[Saved entries]
★ ★ ★

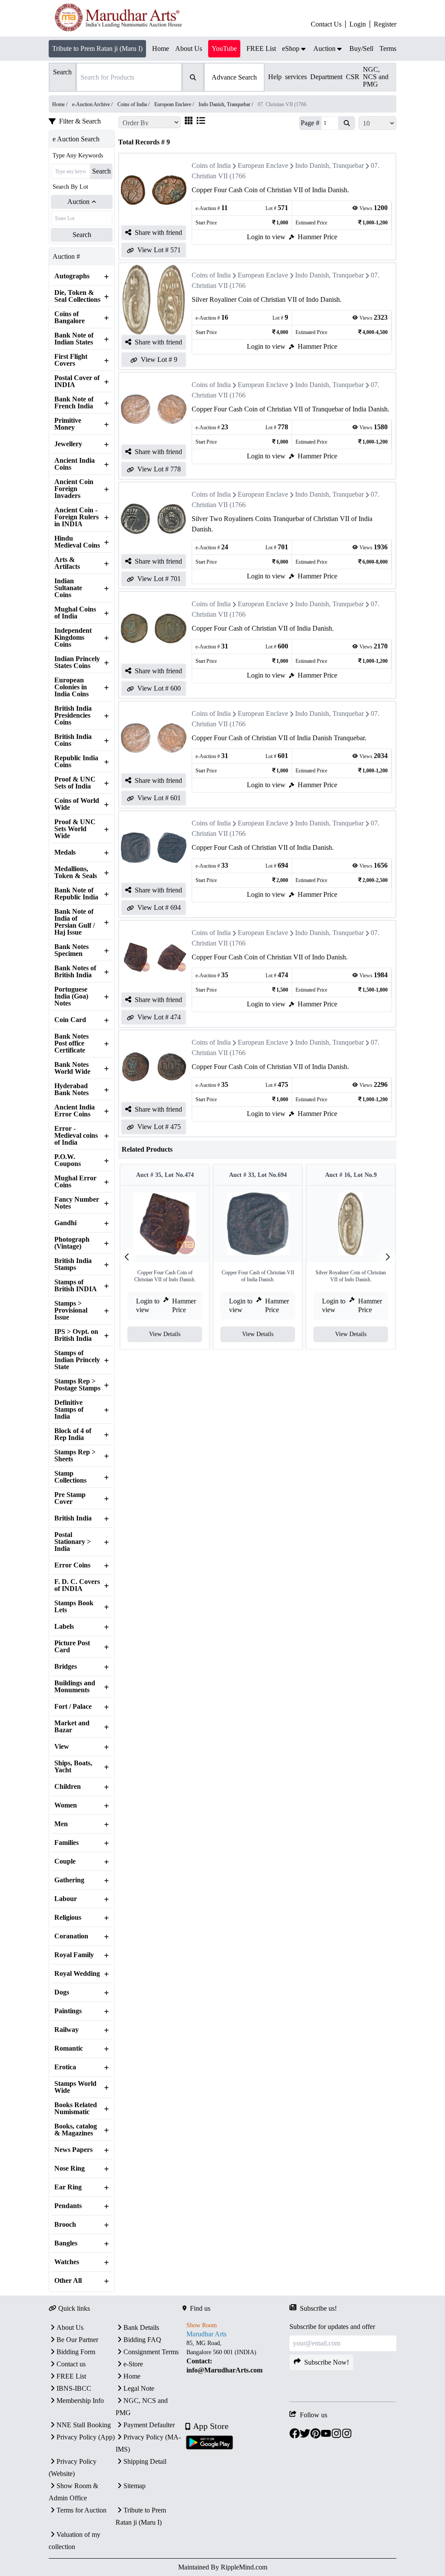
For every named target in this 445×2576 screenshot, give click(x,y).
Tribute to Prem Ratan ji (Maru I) (97, 48)
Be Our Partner (77, 2339)
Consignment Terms (151, 2351)
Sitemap (134, 2485)
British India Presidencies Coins (73, 715)
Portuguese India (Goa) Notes (71, 996)
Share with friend (158, 232)
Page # (310, 123)
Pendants (68, 2205)
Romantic (68, 2048)
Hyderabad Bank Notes (71, 1089)
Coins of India (211, 165)
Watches (66, 2262)
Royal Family (74, 1954)
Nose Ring (69, 2168)
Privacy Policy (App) (85, 2437)
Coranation (71, 1936)
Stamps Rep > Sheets (75, 1456)
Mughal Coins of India (75, 613)
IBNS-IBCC (73, 2388)
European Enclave (263, 165)
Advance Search (234, 77)
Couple (65, 1861)
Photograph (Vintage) (72, 1243)
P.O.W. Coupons (67, 1160)
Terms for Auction (81, 2510)
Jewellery (68, 444)
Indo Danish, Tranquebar (329, 165)
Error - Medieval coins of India (76, 1135)
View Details (164, 1334)
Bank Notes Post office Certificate (71, 1043)
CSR (352, 76)
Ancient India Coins (74, 464)
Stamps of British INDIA (75, 1286)
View (61, 1746)
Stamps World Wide (75, 2087)
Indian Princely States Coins (77, 662)
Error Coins (72, 1565)
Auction (78, 201)
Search (101, 171)
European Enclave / (174, 104)
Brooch (65, 2224)
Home (131, 2376)
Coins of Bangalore (69, 317)
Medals (65, 852)
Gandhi (65, 1223)
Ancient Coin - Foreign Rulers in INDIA (76, 517)
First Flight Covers (70, 360)
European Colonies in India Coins (71, 687)
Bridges (65, 1666)
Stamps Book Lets (73, 1607)
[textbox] (236, 2357)
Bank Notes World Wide (72, 1068)
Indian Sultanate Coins (68, 588)
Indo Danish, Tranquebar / (226, 104)
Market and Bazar (72, 1727)
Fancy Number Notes (76, 1203)
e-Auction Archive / (93, 104)
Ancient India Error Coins (74, 1111)
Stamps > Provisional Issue (70, 1310)
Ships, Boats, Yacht (73, 1767)
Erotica (65, 2067)
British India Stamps (73, 1264)
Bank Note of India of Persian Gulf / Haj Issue (74, 922)
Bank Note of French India (73, 403)
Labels (64, 1626)
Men (61, 1824)
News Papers (73, 2149)
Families (66, 1842)
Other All (68, 2280)
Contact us (71, 2364)
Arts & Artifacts (67, 563)
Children (67, 1786)
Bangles (65, 2243)
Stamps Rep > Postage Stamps (77, 1385)
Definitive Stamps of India (68, 1409)
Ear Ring (68, 2187)
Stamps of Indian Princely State (77, 1360)
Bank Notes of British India (75, 972)
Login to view (266, 237)
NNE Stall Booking (83, 2425)
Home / (60, 104)
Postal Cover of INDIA (77, 381)
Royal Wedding (77, 1973)
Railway (66, 2029)
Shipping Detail (144, 2461)
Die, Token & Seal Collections (77, 296)
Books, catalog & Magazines (75, 2130)
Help (275, 76)
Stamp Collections (70, 1477)
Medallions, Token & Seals (75, 872)
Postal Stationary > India (72, 1541)
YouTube (224, 48)
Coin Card (70, 1019)
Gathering (69, 1880)
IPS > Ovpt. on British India (76, 1335)
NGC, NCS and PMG (376, 77)
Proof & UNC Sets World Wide (75, 829)
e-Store (133, 2364)
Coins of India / (134, 104)
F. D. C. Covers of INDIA (77, 1585)
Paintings (68, 2011)
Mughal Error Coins (75, 1182)
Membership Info (80, 2400)
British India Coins (73, 740)
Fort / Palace (73, 1706)
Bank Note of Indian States (73, 339)
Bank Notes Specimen (71, 950)
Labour (65, 1898)
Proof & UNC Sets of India (75, 783)
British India (73, 1518)
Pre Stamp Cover (70, 1498)
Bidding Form (75, 2351)
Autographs (72, 276)
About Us (69, 2327)
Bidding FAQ (142, 2339)
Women (65, 1805)
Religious (67, 1917)
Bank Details (141, 2327)
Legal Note (138, 2388)
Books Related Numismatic (75, 2108)
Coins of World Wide (76, 804)
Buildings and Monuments (74, 1687)
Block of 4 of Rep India (72, 1434)
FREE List (71, 2376)
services (296, 76)
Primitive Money (67, 424)
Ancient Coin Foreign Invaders (73, 488)
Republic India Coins (76, 761)
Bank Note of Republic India (76, 894)
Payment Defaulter (149, 2425)
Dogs (61, 1992)
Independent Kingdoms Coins (73, 637)
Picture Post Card (72, 1647)
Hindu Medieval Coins (77, 542)
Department (326, 76)
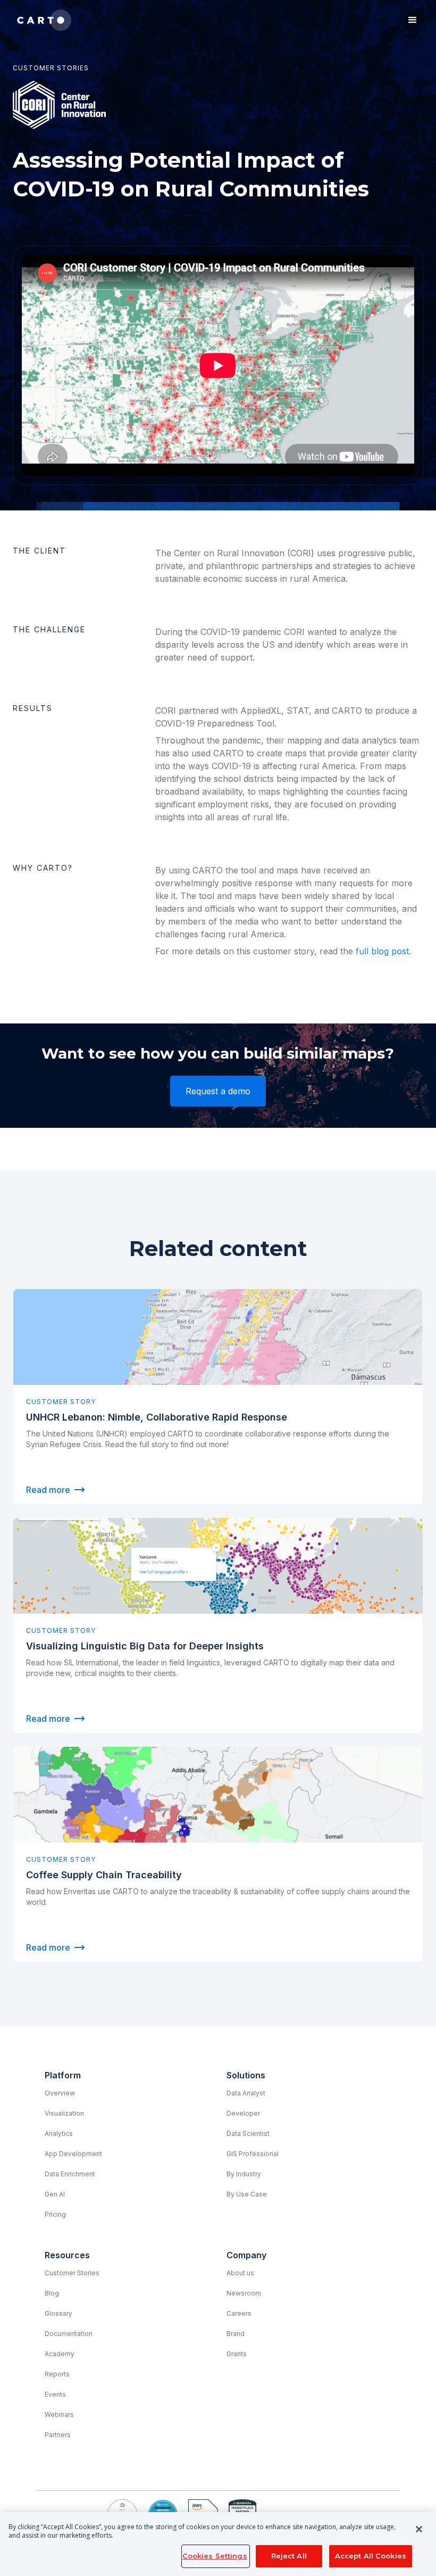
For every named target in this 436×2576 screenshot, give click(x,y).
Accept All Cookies (370, 2556)
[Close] (419, 2529)
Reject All (289, 2556)
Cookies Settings (214, 2556)
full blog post (382, 951)
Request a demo (218, 1091)
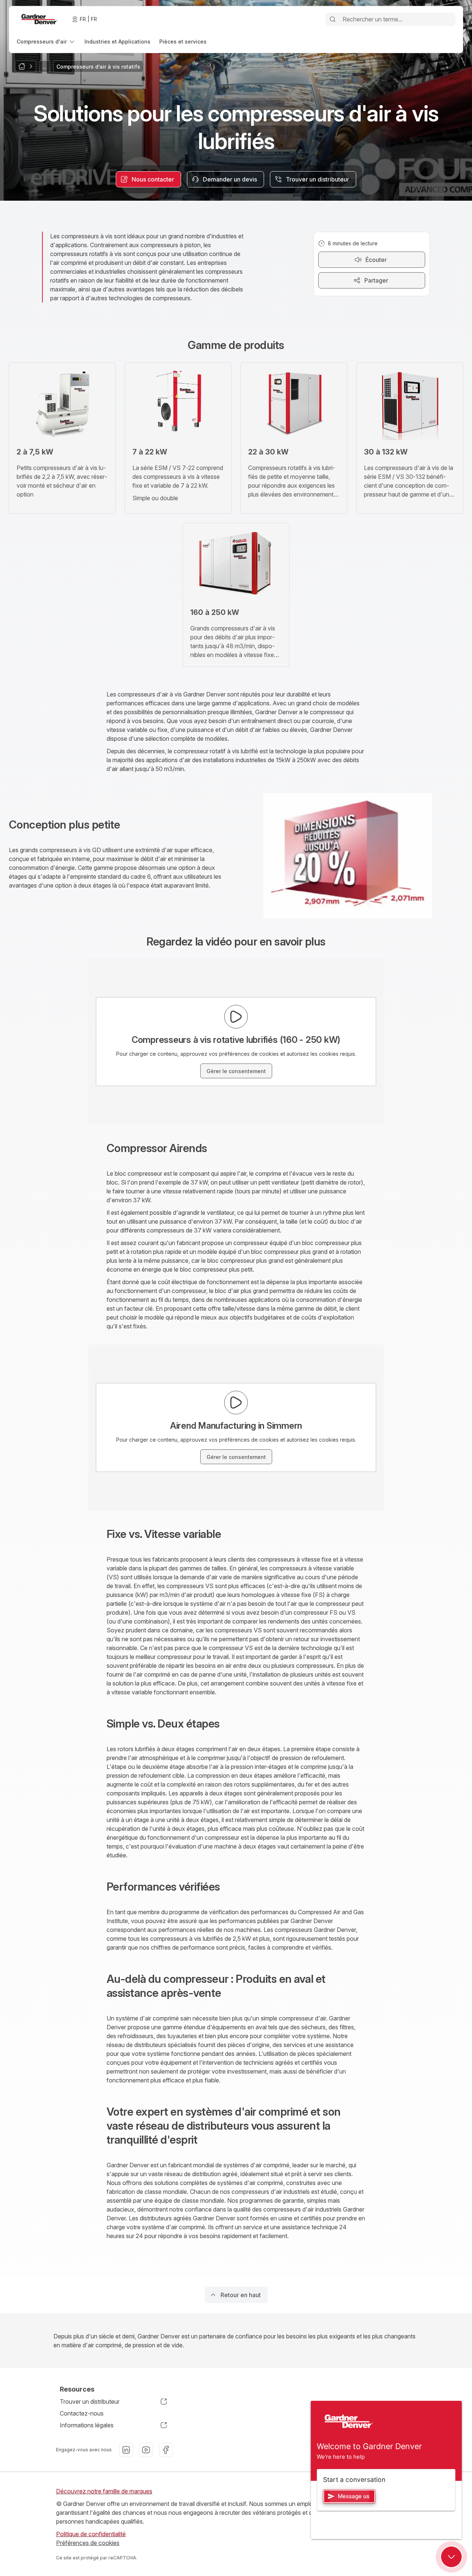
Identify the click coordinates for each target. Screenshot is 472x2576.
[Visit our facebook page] (166, 2450)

★ ★ ★

◆ **Exercise description**
The expected response is every entry above, repeated exactly, pictures removed.

◆ **Answer box**
For every named target in this 445×2576 screenshot, give click(x,y).
Tribute to Prem Ratan ji (Maru I) (97, 48)
Be Our Partner (77, 2339)
Consignment Terms (151, 2351)
Sitemap (134, 2485)
British India Presidencies Coins (73, 715)
Portuguese India (Goa) Notes (71, 996)
Share with friend (158, 232)
Page # (310, 123)
Pendants (68, 2205)
Romantic (68, 2048)
Hyderabad Bank Notes (71, 1089)
Coins of India (211, 165)
Watches (66, 2262)
Royal Family (74, 1954)
Nose Ring (69, 2168)
Privacy Policy (App) (85, 2437)
Coranation (71, 1936)
Stamps Rep > Sheets (75, 1456)
Mughal Coins of India (75, 613)
IBNS-IBCC (73, 2388)
European Enclave (263, 165)
Advance Search (234, 77)
Couple (65, 1861)
Photograph (Vintage) (72, 1243)
P.O.W. Coupons (67, 1160)
Terms for Auction (81, 2510)
Jewellery (68, 444)
Indo Danish, Tranquebar (329, 165)
Error - Medieval coins of India (76, 1135)
View Details (164, 1334)
Bank Notes Post office Certificate (71, 1043)
CSR (352, 76)
Ancient India Coins (74, 464)
Stamps of British INDIA (75, 1286)
View (61, 1746)
Stamps World Wide (75, 2087)
Indian Princely States Coins (77, 662)
Error Coins (72, 1565)
Auction (78, 201)
Search (101, 171)
European Enclave / (174, 104)
Brooch (65, 2224)
Home (131, 2376)
Coins of Bangalore (69, 317)
Medals (65, 852)
Gandhi (65, 1223)
Ancient Coin - Foreign Rulers in INDIA (76, 517)
First Flight Covers (70, 360)
European Colonies in India Coins (71, 687)
Bridges (65, 1666)
Stamps Book Lets (73, 1607)
[textbox] (236, 2357)
Bank Notes World Wide (72, 1068)
Indian Sultanate Coins (68, 588)
Indo Danish, Tranquebar / (226, 104)
Market and Bazar (72, 1727)
Fancy Number Notes (76, 1203)
e-Auction Archive / (93, 104)
Ancient India Error Coins (74, 1111)
Stamps > Provisional Issue (70, 1310)
Ships, Boats, Yacht (73, 1767)
Erotica (65, 2067)
British India Stamps (73, 1264)
Bank Note of India of Persian Gulf / Haj Issue (74, 922)
Bank Note of French India (73, 403)
Labels (64, 1626)
Men (61, 1824)
News Papers (73, 2149)
Families (66, 1842)
Other All (68, 2280)
Contact us (71, 2364)
Arts & Artifacts (67, 563)
Children (67, 1786)
Bangles (65, 2243)
Stamps Rep > Postage Stamps (77, 1385)
Definitive Stamps of India (68, 1409)
Ear Ring (68, 2187)
Stamps of Indian Princely State (77, 1360)
Bank Notes of British India (75, 972)
Login to view (266, 237)
NNE Stall Booking (83, 2425)
Home / (60, 104)
Postal Cover of INDIA (77, 381)
Royal Wedding (77, 1973)
Railway (66, 2029)
Shipping Detail (144, 2461)
Die, Token & Seal Collections (77, 296)
Books, catalog & Magazines (75, 2130)
Help (275, 76)
Stamp Collections (70, 1477)
Medallions, Token & Seals (75, 872)
Postal Stationary > India (72, 1541)
YouTube (224, 48)
Coin Card (70, 1019)
Gathering (69, 1880)
IPS > Ovpt. on British India (76, 1335)
NGC, NCS and PMG (376, 77)
Proof & UNC Sets World Wide (75, 829)
e-Store (133, 2364)
Coins of India / (134, 104)
F. D. C. Covers of INDIA (77, 1585)
Paintings (68, 2011)
Mughal Error Coins (75, 1182)
Membership Info (80, 2400)
British India Coins (73, 740)
Fort / Palace (73, 1706)
Bank Note of Indian States (73, 339)
Bank Notes Specimen (71, 950)
Labour (65, 1898)
Proof & UNC Sets of India (75, 783)
British India (73, 1518)
Pre Stamp Cover (70, 1498)
Bidding Form (75, 2351)
Autographs (72, 276)
About Us (69, 2327)
Bidding FAQ (142, 2339)
Women (65, 1805)
Religious (67, 1917)
Bank Details (141, 2327)
Legal Note (138, 2388)
Books Related Numismatic (75, 2108)
Coins of World Wide (76, 804)
Buildings and Monuments (74, 1687)
Block of 4 of Rep India (72, 1434)
FREE List (71, 2376)
services (296, 76)
Primitive Money (67, 424)
Ancient Coin Foreign Invaders (73, 488)
Republic India Coins (76, 761)
Bank Note of Republic India (76, 894)
Payment Defaulter (149, 2425)
Dogs (61, 1992)
Independent Kingdoms Coins (73, 637)
Picture Post Card (72, 1647)
Hindu Medieval Coins (77, 542)
Department (326, 76)
For every named target in this 436×2576 screenshot, give click(x,y).
Accept All Cookies (370, 2556)
[Close] (419, 2529)
Reject All (289, 2556)
Cookies Settings (214, 2556)
full blog post (382, 951)
Request a demo (218, 1091)
Identify the click coordinates for each target. Screenshot is 472x2576.
[Visit our facebook page] (166, 2450)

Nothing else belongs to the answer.